36協定は「届出済み」であれば足りるわけではなく、実務では協定の締結手続が適正に行われているかが重要になります。過半数組合がない場合、労働者側当事者は「過半数代表者」となりますが、これは会社が一方的に指名できるものではありません。民主的手続きを経ていない、あるいは使用者の意向で選任されたと評価されると、協定の有効性が否定され、結果として時間外労働の根拠を欠く状態になり得ます。
過半数代表者の選出に関しては、少なくとも次の点を満たすことが求められます。
・管理監督者でないこと
・36協定を締結するための過半数代表者を選出することを明らかにした上で、投票、挙手等の方法で選出すること
・使用者の意向に基づいて選出された者でないこと
また、今回のように事務作業・報告業務などで「1日数分の延長が積み上がる」場合であっても、法定労働時間を超える限り時間外労働です。時間外労働を行わせる以上、有効な36協定の整備が前提となり、同時に割増賃金の支払いが必要になります。短時間の時間外労働は見落とされやすい一方で、勤怠記録や業務記録等との突合により把握されることもあるため、実務としては慎重な運用が求められます。
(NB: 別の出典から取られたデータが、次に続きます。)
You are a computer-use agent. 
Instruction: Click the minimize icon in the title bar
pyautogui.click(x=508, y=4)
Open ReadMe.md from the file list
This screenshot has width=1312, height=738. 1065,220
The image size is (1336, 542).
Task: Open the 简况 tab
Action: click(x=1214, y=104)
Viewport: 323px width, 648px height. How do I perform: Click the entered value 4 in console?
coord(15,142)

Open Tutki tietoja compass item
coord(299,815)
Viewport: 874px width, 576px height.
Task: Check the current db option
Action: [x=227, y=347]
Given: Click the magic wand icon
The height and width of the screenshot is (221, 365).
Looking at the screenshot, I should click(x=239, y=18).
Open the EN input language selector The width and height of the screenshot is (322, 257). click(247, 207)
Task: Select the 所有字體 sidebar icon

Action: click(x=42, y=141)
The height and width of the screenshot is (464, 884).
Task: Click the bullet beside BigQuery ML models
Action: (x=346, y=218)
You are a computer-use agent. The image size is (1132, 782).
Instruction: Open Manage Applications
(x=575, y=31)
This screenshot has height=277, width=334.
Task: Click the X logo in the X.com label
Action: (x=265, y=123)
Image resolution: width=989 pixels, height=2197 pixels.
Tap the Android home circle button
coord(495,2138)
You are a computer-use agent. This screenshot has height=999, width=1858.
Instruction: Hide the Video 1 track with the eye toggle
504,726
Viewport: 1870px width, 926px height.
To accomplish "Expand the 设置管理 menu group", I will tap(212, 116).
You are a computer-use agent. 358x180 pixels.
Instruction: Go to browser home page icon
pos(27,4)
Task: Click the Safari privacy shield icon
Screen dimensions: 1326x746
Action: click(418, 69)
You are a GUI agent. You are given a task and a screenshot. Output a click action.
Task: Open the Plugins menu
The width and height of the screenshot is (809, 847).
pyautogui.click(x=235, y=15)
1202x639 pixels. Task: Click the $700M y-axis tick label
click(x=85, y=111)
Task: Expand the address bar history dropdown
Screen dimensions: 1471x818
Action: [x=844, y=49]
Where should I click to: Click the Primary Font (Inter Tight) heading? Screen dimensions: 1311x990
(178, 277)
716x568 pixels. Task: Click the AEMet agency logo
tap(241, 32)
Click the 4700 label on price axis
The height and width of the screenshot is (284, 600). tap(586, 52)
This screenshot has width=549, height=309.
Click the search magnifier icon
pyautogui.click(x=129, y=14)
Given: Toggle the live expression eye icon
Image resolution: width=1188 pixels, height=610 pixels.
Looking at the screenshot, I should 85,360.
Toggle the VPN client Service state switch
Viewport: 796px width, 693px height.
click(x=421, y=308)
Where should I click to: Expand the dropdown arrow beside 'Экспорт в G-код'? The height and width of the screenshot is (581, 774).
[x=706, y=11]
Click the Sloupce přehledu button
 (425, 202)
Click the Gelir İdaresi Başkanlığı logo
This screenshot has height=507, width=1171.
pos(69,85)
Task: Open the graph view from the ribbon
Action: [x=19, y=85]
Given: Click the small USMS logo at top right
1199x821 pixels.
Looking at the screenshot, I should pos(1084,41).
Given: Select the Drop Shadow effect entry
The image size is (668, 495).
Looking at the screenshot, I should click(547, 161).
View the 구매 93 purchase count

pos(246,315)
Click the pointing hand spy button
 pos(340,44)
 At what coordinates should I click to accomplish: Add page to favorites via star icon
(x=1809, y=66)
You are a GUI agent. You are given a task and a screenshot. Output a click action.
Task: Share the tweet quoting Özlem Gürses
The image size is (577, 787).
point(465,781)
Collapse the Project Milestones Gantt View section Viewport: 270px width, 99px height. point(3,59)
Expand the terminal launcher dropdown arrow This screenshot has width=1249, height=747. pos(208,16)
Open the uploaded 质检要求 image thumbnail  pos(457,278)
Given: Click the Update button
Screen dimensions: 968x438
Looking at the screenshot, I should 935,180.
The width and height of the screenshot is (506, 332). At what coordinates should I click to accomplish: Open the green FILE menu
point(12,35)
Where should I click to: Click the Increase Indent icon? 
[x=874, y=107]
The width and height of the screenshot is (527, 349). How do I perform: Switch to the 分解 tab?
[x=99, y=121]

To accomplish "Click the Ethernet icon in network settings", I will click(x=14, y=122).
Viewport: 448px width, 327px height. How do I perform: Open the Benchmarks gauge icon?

実務上は、まず次の観点で社内状況を整理しておくことが有用です。
・36協定の有効期間が切れていないか(更新時期を含めて確認)
・過半数代表者は民主的手続で選出されているか
・法定超となる労働が発生した場合に、割増賃金が確実に反映される運用となっているか
36協定は、提出の有無だけではなく、適正な手続により有効に成立していることと、時間外労働の管理および割増賃金の支払いが適切に運用されていることが重要です。残業時間が少ない事業場であっても、形式面・運用面の双方を整備し、説明可能な状態を維持しておくことが、コンプライアンスの観点からも安心につながります。